EXERCISE DESCRIPTION: Return exactly the span of lines that opens with the line containing "Радио ВАНЯ (73, 2315)" and closes with the last line of the data, inclusive.

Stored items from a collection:
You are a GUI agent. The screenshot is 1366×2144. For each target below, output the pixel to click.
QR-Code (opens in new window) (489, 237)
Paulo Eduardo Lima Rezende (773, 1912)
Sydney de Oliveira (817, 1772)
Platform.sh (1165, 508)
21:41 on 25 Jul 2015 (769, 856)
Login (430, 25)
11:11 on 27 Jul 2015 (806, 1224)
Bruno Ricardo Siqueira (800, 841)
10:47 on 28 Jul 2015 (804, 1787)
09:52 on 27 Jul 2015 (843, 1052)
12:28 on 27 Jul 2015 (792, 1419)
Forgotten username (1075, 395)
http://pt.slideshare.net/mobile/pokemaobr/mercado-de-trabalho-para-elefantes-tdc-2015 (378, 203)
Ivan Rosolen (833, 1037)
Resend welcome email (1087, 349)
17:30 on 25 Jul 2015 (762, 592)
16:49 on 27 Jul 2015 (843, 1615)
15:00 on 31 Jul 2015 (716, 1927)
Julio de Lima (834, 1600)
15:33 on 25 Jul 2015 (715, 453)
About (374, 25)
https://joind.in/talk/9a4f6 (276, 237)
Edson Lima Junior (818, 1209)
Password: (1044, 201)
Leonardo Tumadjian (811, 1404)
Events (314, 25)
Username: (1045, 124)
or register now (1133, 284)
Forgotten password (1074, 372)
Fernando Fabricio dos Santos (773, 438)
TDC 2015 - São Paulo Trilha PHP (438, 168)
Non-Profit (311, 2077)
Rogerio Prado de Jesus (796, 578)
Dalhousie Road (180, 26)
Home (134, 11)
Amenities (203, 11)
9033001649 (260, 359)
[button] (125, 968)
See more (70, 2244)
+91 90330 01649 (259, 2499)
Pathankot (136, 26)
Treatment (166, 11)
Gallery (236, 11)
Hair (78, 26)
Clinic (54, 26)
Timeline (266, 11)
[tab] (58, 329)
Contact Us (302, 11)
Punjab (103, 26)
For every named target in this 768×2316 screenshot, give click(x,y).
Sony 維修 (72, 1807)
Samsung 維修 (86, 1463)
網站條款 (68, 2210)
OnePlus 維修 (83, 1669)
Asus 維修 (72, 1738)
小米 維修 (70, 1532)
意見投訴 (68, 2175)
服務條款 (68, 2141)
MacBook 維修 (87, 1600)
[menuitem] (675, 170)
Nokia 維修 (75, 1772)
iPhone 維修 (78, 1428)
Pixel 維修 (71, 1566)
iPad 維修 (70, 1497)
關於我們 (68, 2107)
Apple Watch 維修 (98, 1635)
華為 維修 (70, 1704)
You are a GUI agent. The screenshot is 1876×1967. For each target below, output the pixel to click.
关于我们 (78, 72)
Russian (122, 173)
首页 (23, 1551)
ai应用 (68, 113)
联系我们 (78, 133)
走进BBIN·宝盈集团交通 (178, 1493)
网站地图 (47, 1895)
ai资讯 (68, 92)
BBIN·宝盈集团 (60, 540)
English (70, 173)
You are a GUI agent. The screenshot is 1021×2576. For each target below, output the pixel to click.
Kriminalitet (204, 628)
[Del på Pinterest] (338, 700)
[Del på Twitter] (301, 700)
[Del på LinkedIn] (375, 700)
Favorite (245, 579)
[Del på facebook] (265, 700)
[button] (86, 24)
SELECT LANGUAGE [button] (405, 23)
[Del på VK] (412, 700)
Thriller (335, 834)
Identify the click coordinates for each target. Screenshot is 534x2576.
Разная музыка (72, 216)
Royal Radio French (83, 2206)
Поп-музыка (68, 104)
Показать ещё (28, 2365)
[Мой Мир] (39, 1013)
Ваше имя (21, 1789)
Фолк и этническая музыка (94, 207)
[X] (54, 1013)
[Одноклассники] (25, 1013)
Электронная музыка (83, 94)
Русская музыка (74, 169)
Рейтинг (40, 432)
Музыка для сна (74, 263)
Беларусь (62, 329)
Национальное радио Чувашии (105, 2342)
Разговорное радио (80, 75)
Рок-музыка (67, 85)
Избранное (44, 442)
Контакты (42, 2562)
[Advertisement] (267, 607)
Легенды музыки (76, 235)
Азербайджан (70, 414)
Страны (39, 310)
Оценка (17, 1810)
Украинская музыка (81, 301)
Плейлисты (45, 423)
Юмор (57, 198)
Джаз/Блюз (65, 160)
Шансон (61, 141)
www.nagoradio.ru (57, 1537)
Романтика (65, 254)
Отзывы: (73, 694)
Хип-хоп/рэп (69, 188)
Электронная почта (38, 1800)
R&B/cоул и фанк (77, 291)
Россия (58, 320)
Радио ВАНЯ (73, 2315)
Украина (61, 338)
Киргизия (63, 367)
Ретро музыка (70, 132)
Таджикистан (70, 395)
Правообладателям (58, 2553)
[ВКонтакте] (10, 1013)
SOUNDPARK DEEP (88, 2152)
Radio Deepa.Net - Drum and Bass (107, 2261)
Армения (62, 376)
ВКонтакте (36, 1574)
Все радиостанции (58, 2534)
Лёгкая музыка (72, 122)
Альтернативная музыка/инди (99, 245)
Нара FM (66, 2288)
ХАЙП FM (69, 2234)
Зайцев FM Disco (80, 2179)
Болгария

EXERCISE ANSWER:
Радио ВАНЯ (73, 2315)
Украина (61, 338)
Киргизия (63, 367)
Ретро музыка (70, 132)
Таджикистан (70, 395)
Правообладателям (58, 2553)
[ВКонтакте] (10, 1013)
SOUNDPARK DEEP (88, 2152)
Radio Deepa.Net - Drum and Bass (107, 2261)
Армения (62, 376)
ВКонтакте (36, 1574)
Все радиостанции (58, 2534)
Лёгкая музыка (72, 122)
Альтернативная музыка/инди (99, 245)
Нара FM (66, 2288)
ХАЙП FM (69, 2234)
Зайцев FM Disco (80, 2179)
Болгария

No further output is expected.